Information =
==================================================

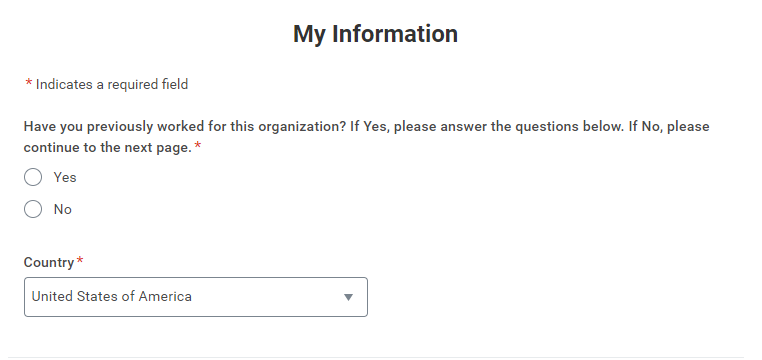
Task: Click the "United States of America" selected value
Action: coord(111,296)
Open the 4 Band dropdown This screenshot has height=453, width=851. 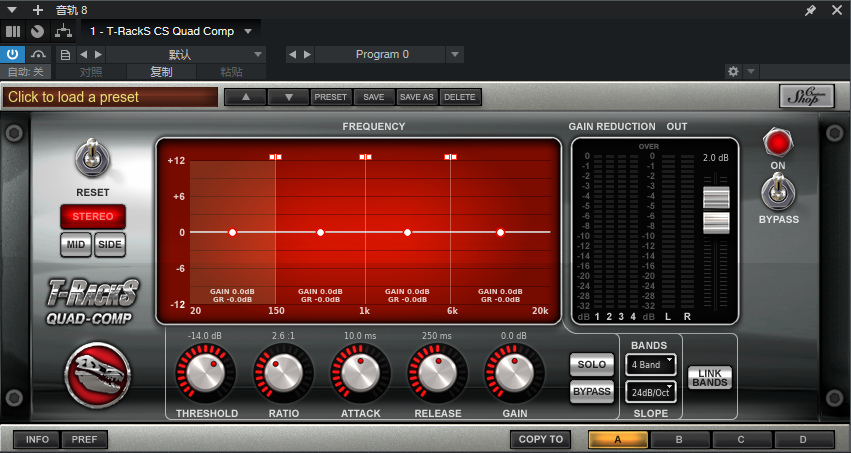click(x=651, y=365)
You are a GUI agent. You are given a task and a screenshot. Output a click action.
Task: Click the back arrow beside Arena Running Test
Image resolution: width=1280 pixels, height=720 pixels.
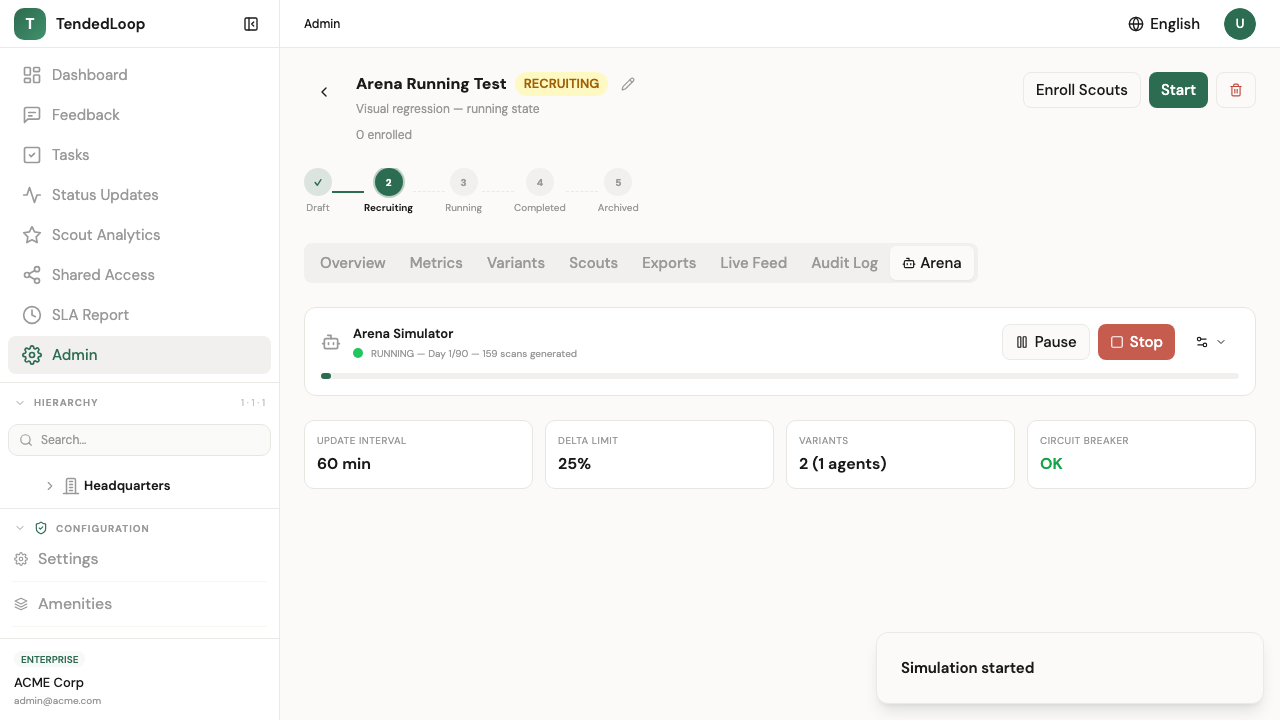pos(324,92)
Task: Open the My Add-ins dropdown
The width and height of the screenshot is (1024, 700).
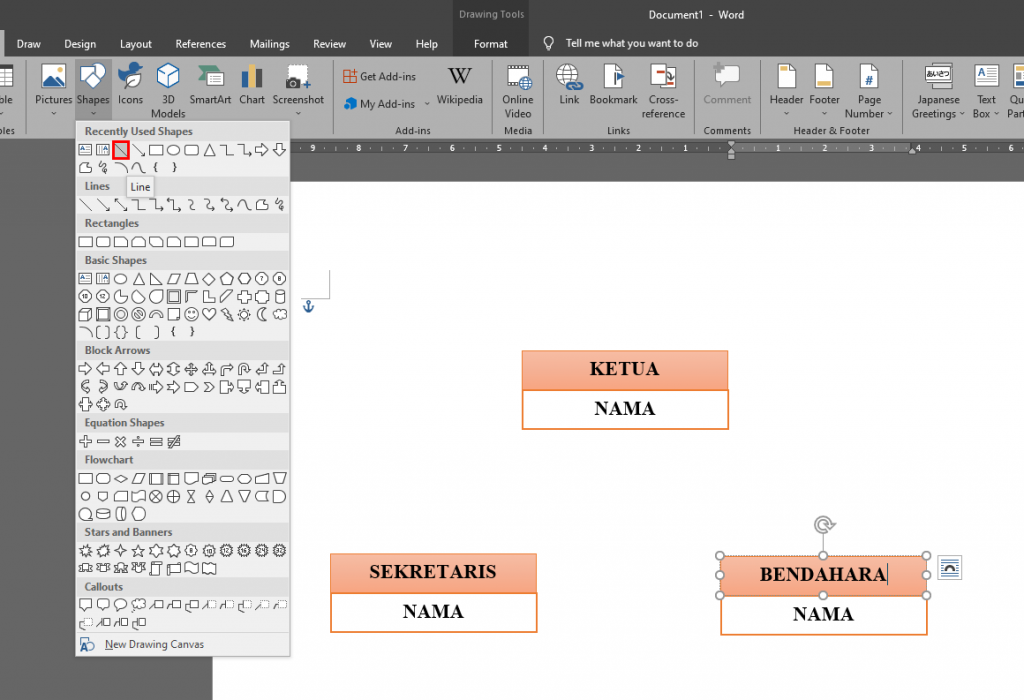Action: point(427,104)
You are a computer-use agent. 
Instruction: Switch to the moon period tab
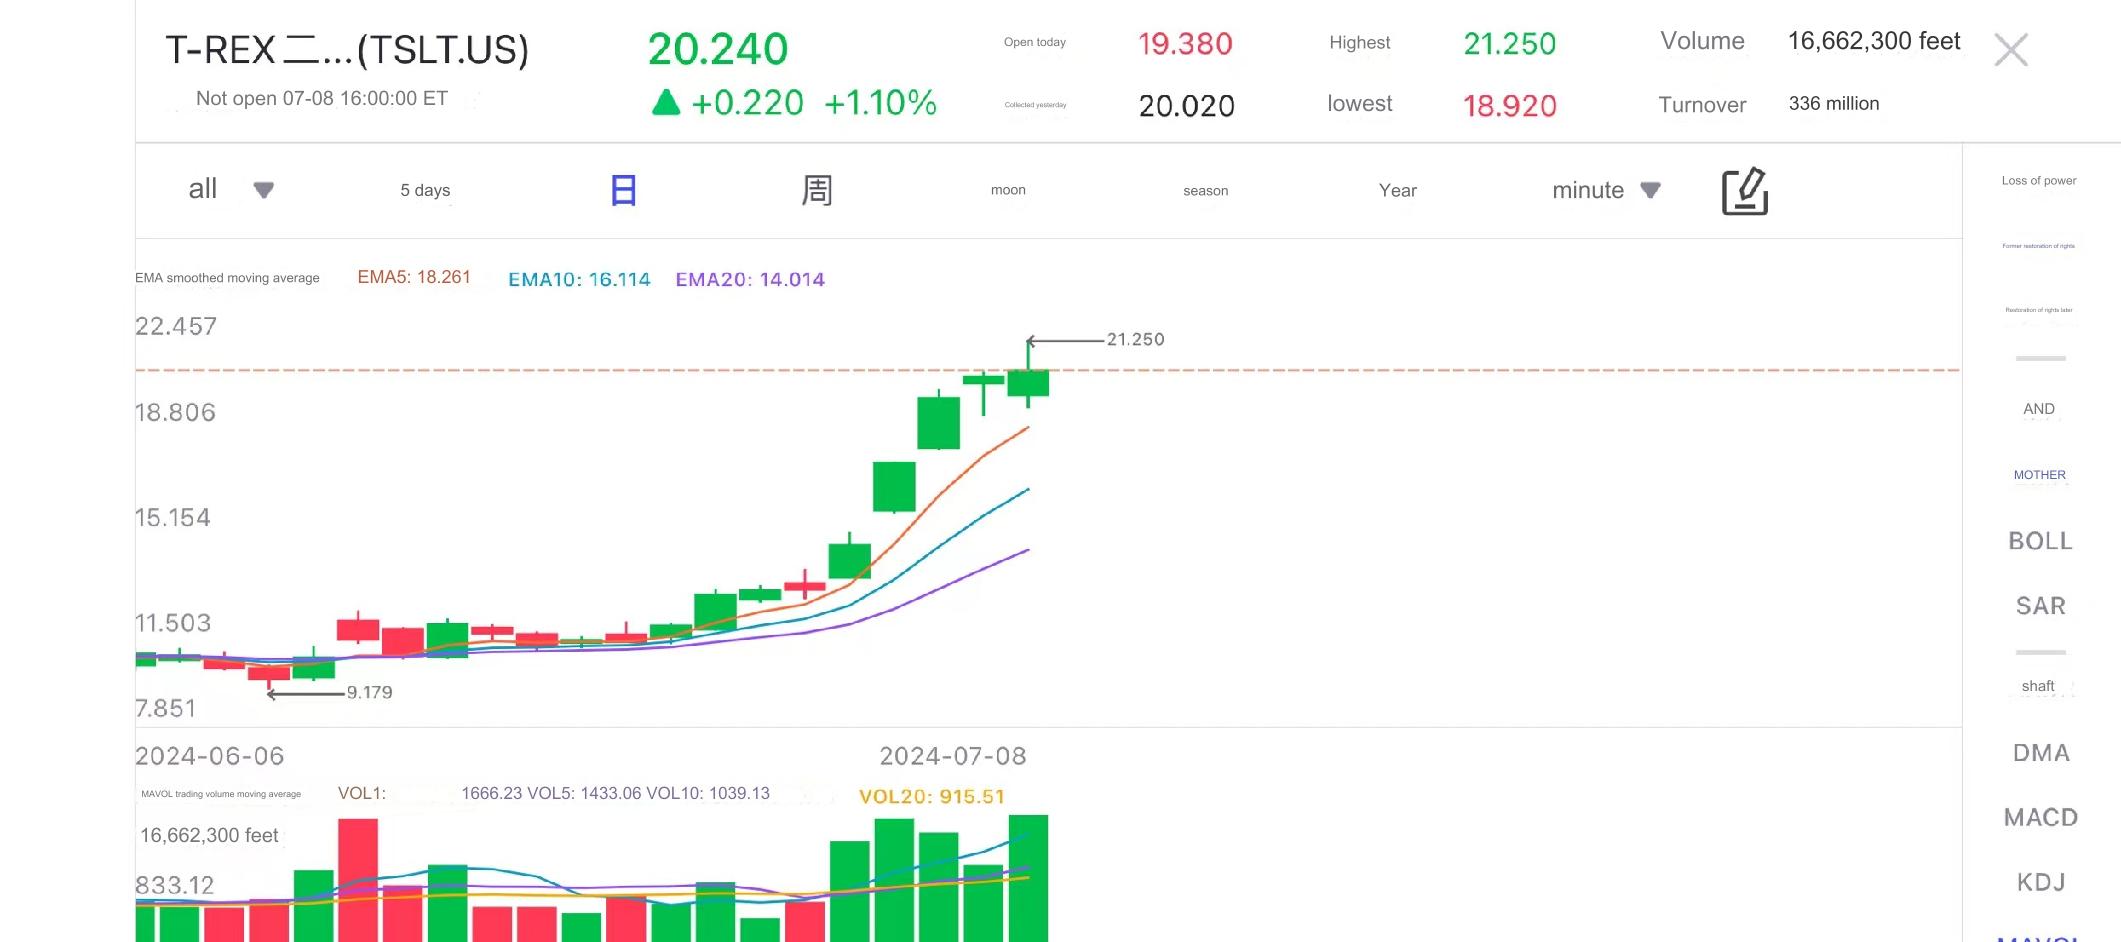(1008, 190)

==================================================

What you are asked to do =
Leave every picture out and write out, word for word, the lines from the one that contains "You are a GUI" through the last line of the records.

Response to the exercise =
You are a GUI agent. You are given a task and a screenshot. Output a click action.
Task: Click the back arrow beside Arena Running Test
Image resolution: width=1280 pixels, height=720 pixels.
pos(324,92)
Task: Open the My Add-ins dropdown
The width and height of the screenshot is (1024, 700).
Action: point(427,104)
You are a computer-use agent. 
Instruction: Switch to the moon period tab
(1008, 190)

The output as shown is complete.